I still have it for dinner sometimes when I feel like it 😁
Very common in Ireland/NI with pizza/chips combos. Like all pizzerias have that here.
And seen often in UK too, definitely not just a 90s thing
I occasionally do a "pizza dinner"
Like you I hadn't had it since the early 90's but it's had a revival in my house.
Sometimes we have Pizza, sometimes it's a Pizza Dinner
I'm British and I seriously don't understand the pizza and chips nonsense. Vile
Only jjla can criticism v😊
We don't have Thanks Giving in the UK, We have Harvest Festival instead, which as far as I can remember, is about thanking God for the bounty of the year. People will drop food at the church or school which is then distributed among the needy. Now we just have food banks. Regarding chip butties, we British don't put 8 million tons of sugar into each loaf of bread, so I doubt a chip buttie will taste the same as one made in the US.
saw 2 reaction videos of amercians making a chip butty
the couple mad a fair go using steak cut chips (oven baked) but then used butter from a squirty bottle.
2 girls went the whole hog peel spuds thick cut twice fried but also remembered artistan bread then made 4 butties one ketchup, one HP, one mayo, and one just S&V
the look one one of the ladies when she tried the HP was priceless
RE Thanksgiving food - to really blow your mind, wait until you discover that Pumpkin Pie as a British invention! No kidding.
- - - - -
#### Job A
Answer these questions from the comments about pizza and chips:
(i) What does the UK have instead of Thanksgiving?
(ii) What kind of butter did the couple in the reaction video use?
(iii) How many butties did the two girls make?
#### Job B
Pick up the comments about pizza and chips after the last line and write a few more comments in the same casual style.
The data after this point has nothing to do with the comments about pizza and chips.

#### Supplied data
- - - - -
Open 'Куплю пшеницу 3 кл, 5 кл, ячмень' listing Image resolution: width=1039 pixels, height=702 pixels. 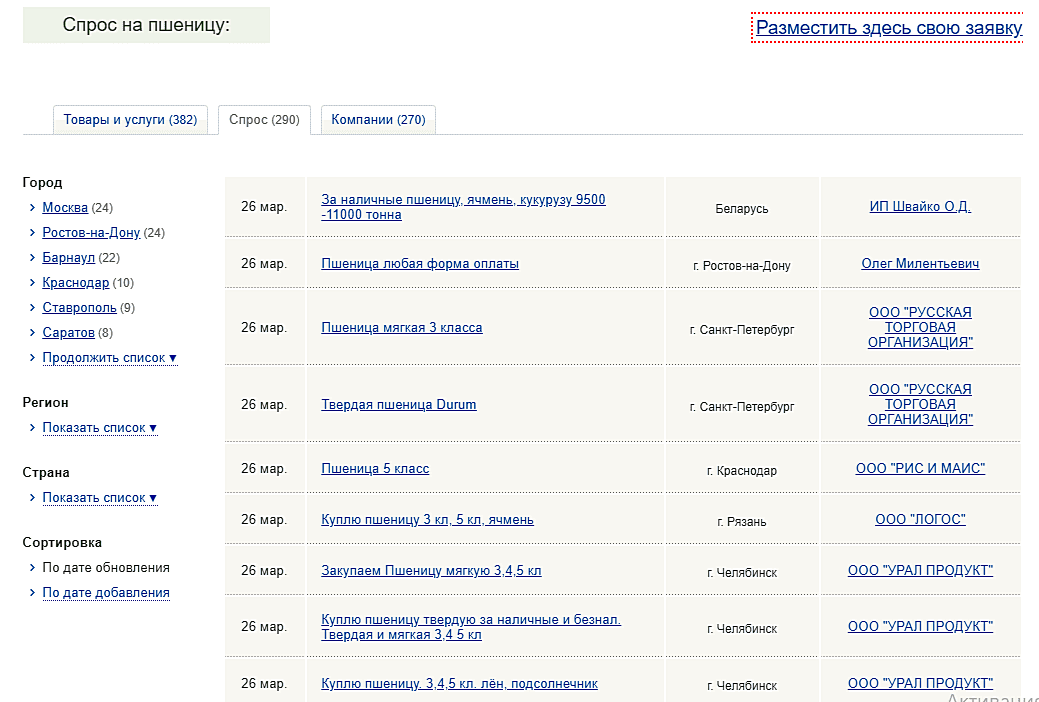pyautogui.click(x=427, y=520)
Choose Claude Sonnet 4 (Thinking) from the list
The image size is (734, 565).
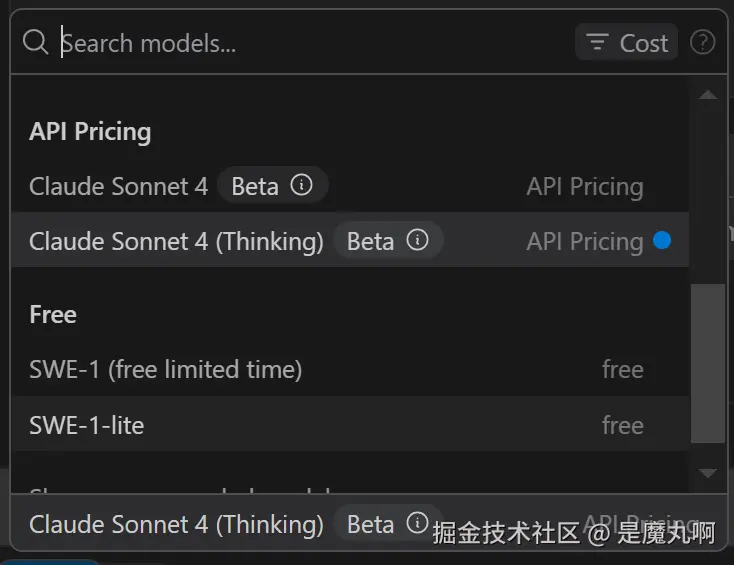coord(176,241)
- - - - -
#### Exercise answer A
(i) Harvest Festival.
(ii) Butter from a squirty bottle.
(iii) Four.

#### Exercise answer B
Your Thanksgiving is sort of a combination of our Christmas Dinners, with elements of our Harvest Festival. In recent decades, and possibly even since the post-war depression years, the Harvest Festival has become less of a thing in the UK, but it used to be a time for donating food for those who might otherwise struggle over the winter months, usually combined with a Village Fete - lots of baked goods, jams and preserves, proper gingerbread, and generally celebrating another year's successful harvest.
Just like with your Thanksgiving, there are certain dishes or sides that are traditional at Christmas and almost never seen outside of that context - Brussel Sprouts being one of those (and definitely something many loathe). Christmas cake and Christmas pudding, Brandy Snaps, and so forth. It is also one of the times when one might see less popular/ordinary roast meats such as Goose, Duck and of course Turkey. However, the Brits have a very strong tradition for 'the Sunday Roast Dinner' (also available in virtually every pub that serves food) which is a roast meat (Chicken, Beef or Pork usually), roast potatoes, gravy, maybe yorkshire pudding (especially if the roasted meat is beef), apple sauce if the meat is pork, mint sauce with roast lamb, etc. There will be other vegetables too of course, such as carrots, peas, roasted tomatoes perhaps, maybe parsnips, and this is kind of a tradition for each week (though many skip it at least occasionally for a picnic instead in the summers).
Yep, you’re right, that sounds very similar to Thanksgiving! I’m starting to think it’s another thing we borrowed from you! Thanks!
I'd completely forgotten Harvest Festival. Haven't done that since the 80s
Bottled water is far more common here in the UK than it used to be.
Our tap water is filtered and UV disinfected so is safe to drink.
The mobile phone face timing thing is becoming common here in the UK. It's maddening.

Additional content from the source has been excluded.